Councillor Des Cahill (FG) has recently taken up work at the English Market and says the city centre is quiet most days after 3pm, because of the ban. He said Cork City Council will not lose out on the funding for Bus Connects, if it reverses the ban. The Government announced the €200m Bus Connects package last year to transform city bus services.
The initiative proposes new park-and-ride facilities, a network of ‘next generation’ bus corridors, and better use of low-emission vehicles, as well as the total redesign of the urban bus network to facilitate faster transport throughout the city and suburbs.
“I have been on the Cork City Centre CORE group (which includes Cork Chamber, Cork Business Association, gardaí, and Bus Éireann) and I have listened to all sides of the argument. I am now working down at the English Market, since early December, and I can see, first-hand, the issues,” said Mr Cahill. “I have spoken to Simon Coveney and asked him if the funding for Bus Connect was conditional with the car ban. He believes it is not.
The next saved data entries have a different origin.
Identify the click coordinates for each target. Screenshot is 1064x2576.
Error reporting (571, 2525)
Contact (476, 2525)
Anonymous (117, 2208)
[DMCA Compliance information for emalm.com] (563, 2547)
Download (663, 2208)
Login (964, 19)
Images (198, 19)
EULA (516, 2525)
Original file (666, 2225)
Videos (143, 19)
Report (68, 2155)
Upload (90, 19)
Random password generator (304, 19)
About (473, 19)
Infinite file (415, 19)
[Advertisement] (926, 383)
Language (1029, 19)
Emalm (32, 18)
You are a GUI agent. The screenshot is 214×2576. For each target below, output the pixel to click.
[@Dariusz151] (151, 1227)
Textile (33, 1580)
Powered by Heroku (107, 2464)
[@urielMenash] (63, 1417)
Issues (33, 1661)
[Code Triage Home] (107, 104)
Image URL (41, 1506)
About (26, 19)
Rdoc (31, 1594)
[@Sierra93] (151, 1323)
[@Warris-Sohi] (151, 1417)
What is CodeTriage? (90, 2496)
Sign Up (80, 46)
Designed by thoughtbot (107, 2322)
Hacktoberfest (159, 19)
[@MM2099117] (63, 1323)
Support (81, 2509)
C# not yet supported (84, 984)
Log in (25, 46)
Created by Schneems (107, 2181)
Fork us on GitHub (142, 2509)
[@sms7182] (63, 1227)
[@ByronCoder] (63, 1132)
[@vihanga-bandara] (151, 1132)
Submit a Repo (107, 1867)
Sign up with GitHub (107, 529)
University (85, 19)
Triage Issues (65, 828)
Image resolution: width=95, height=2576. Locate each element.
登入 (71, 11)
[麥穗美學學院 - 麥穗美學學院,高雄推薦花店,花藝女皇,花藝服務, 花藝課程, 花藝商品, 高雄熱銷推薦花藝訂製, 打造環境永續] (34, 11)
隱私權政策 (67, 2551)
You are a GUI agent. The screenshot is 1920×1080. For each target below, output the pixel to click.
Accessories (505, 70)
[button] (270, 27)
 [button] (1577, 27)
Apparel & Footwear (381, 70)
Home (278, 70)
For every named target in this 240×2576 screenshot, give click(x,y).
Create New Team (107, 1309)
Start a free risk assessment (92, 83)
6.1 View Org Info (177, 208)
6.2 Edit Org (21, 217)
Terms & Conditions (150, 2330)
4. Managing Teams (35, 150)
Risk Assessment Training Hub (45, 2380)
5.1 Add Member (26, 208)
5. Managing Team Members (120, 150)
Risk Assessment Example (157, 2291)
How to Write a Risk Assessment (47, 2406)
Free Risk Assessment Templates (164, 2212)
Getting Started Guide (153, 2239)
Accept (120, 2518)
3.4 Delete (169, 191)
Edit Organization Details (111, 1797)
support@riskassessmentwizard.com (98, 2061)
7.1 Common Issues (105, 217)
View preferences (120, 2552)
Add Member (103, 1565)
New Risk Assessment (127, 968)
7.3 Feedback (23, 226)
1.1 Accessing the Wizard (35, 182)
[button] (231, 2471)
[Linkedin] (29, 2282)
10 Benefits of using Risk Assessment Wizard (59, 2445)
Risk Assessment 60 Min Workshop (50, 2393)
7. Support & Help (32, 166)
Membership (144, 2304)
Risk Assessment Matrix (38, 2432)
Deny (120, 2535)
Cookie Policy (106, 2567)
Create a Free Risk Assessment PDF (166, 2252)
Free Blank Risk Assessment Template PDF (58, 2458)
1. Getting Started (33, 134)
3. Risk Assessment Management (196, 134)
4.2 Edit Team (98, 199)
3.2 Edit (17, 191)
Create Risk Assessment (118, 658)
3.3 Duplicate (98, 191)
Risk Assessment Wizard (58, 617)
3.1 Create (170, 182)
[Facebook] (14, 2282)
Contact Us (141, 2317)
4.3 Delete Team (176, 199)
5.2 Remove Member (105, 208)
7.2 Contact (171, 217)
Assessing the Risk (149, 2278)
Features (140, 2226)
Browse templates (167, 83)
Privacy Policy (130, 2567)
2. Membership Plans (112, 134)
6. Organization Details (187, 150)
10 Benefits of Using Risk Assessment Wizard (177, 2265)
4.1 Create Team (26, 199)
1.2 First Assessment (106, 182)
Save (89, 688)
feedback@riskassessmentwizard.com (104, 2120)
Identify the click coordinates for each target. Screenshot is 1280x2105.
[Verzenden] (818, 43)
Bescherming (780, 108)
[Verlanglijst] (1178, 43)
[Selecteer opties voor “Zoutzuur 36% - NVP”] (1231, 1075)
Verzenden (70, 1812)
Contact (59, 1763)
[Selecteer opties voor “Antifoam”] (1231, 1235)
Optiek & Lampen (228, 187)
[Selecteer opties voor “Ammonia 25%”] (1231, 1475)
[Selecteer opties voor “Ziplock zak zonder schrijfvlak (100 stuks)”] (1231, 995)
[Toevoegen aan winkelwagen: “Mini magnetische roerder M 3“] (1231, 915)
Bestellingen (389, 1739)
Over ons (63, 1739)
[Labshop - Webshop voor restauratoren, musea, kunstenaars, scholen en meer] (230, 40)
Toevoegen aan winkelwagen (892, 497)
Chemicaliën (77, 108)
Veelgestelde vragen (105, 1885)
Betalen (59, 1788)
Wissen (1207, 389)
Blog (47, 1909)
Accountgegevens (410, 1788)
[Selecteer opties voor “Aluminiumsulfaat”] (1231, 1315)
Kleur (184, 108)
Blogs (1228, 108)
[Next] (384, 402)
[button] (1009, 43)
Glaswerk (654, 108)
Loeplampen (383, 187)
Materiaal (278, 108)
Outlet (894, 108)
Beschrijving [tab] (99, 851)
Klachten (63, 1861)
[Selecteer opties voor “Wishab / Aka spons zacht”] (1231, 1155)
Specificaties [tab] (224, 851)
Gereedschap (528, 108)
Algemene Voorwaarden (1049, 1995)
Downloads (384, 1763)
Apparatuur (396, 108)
“That is the primary reason why the ban is in place. From a logical point of view, it shouldn’t really have an impact on retail, because you can’t park on Patrick Street. However, the reality is, it is having an impact.
“From working in the city centre, I have seen the time patterns and I have talked to numerous traders. I propose they lift the ban. Bus Connects is a 10-year project and, until a significant amount of the bus lanes and works are done, I don’t see any value in persisting with the ban and I don’t believe the Government are going to hold back the funding, if we reverse it,” he added.
Councillor Tim Brosnan (FF) will bring a motion to Cork City Council tonight, asking for the Cork City Centre Movement Strategy to be suspended. Mr Cahill said he will propose an amendment to suspend just the car ban.